In the earnings season that starts Monday, it's guidance for the third quarter (and not second quarter numbers) that counts

07/09/2010 1:52 pm EST


Jim Jubak

Founder and Editor,

Today is the calm before the earnings storm.

Earnings season starts on Monday July 12 when Alcoa (AA) reports second quarter earnings.

And then we’re off to the races with Intel (INTC) reporting on July 13, Google (GOOG) on July 15 and three big banks, JPMorgan Chase (JPM), Bank of America (BAC), and Citigroup (C), reporting before the market opens on either July 15 or July 16.

This is one of those quarters when Wall Street will be not so much looking at what numbers companies deliver for the second quarter that ended, for the bulk of companies, on June 30 but instead listening to what companies say about the third quarter that ends on September 30.

Analysts are projecting that earnings of the companies in the Standard & Poor’s 500 will climb 34% in the second quarter from the second quarter of 2009.

But that’s almost irrelevant. The comparison with the slow second quarter of 2009 is an easy one. It’s the third quarter and what comes after that has Wall Street worried.

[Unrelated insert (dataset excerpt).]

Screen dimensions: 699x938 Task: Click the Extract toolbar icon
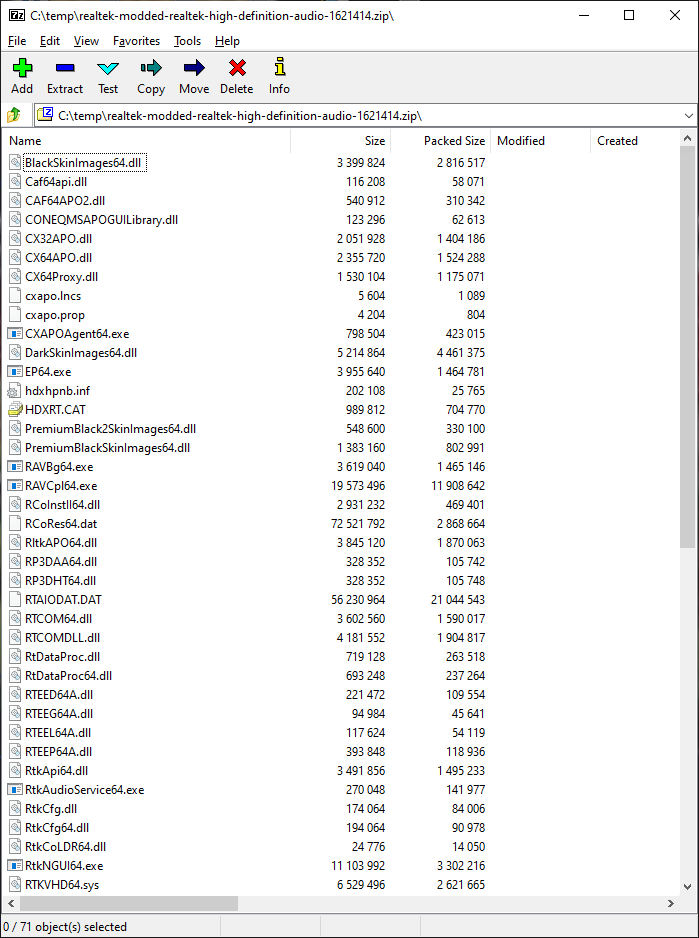(x=65, y=69)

The decline in stock prices from the April 23 high has been driven by worries that the pace of U.S. economic growth will slow in the second half of 2010. And so Wall Street will be listening to hear if companies have any better idea of what’s going to happen in the second half of 2010 than analysts do. (For more on what’s got Wall Street worried and when see my post Bullish or bearish? It depends on …)

I flagged the grounds for this worry back in February 2010.

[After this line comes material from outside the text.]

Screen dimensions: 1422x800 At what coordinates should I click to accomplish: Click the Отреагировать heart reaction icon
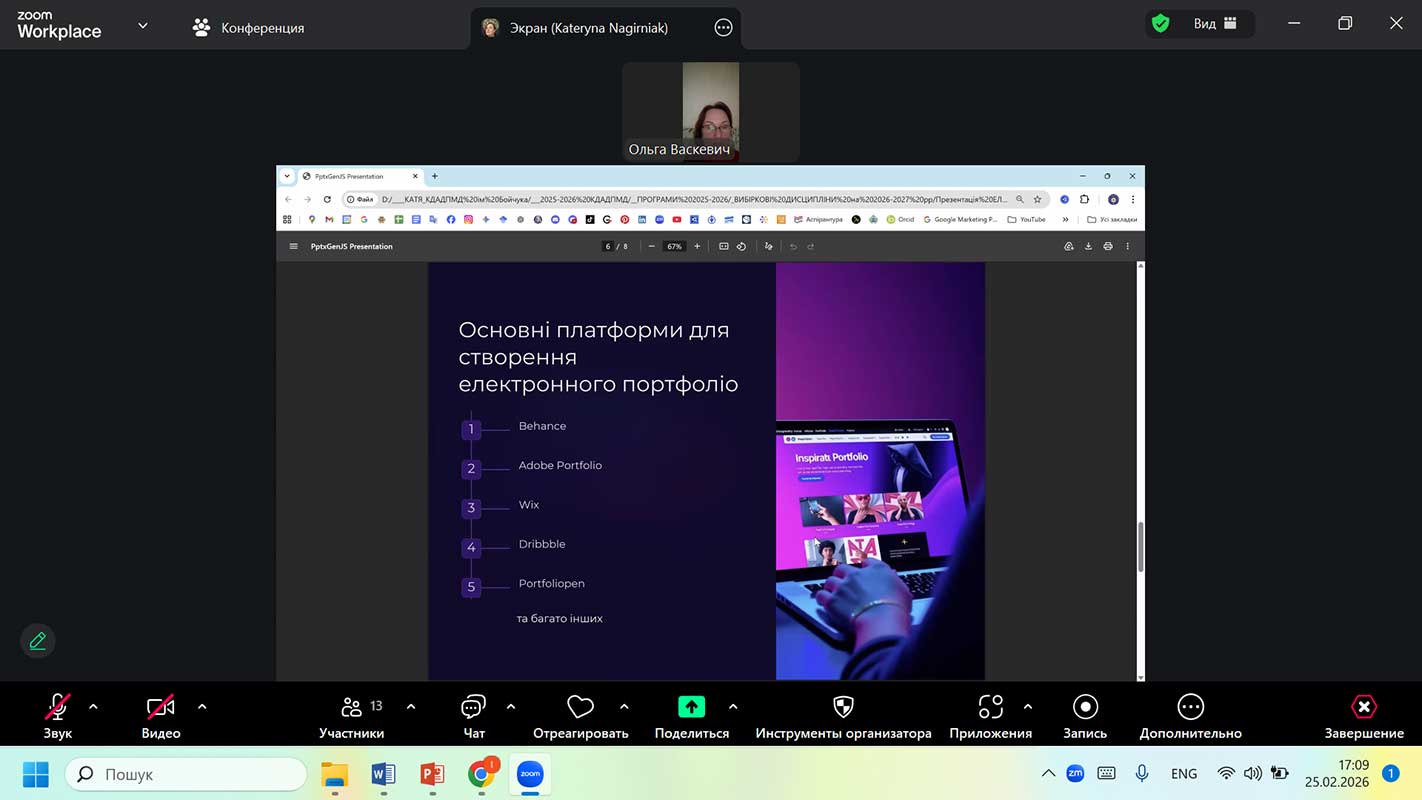(580, 708)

At that time analyst projections called for S&P operating earnings to grow by 69% in the first quarter of 2010 from the first quarter of 2009. Second quarter growth was projected then at 43%. Third quarter earnings growth was estimated then at 26%.

“See the pattern here?” I wrote. “As stocks move further from the economic bottom in earnings at the end of 2008, year-to-year earnings growth will slow because the year-earlier quarter wasn't quite so horrible. That makes spectacular earnings growth pretty easy to come by in the first half of 2010 and makes earnings growth in the second half of the year look increasingly ordinary (especially if stocks have kept moving up in price quarter by quarter). So the odds that stocks will deliver the earnings needed to justify higher share prices look pretty good in the first half of 2010 and then decline as the second half progresses.”

And this was before Wall Street started to worry about slowing economic growth in Europe, the United States, and China.

So you can bet that Wall Street is going into this earnings season with its heart in its mouth.

Expect volatility as the market acts on its fears by selling off shares of companies that issue warnings about growth in the second half of the year. Expect major earnings revisions as analysts react to earnings warnings by cutting the heart out of their earnings estimates for any company that disappoints. After raising estimates for 2010 earnings for most April and May, analysts have started to pull in their projections in the last week or so.

I don’t see a lot of upside even for companies that deliver both good second quarter earnings and good second half guidance. To me this looks like a sell on the good news quarter for much of Wall Street.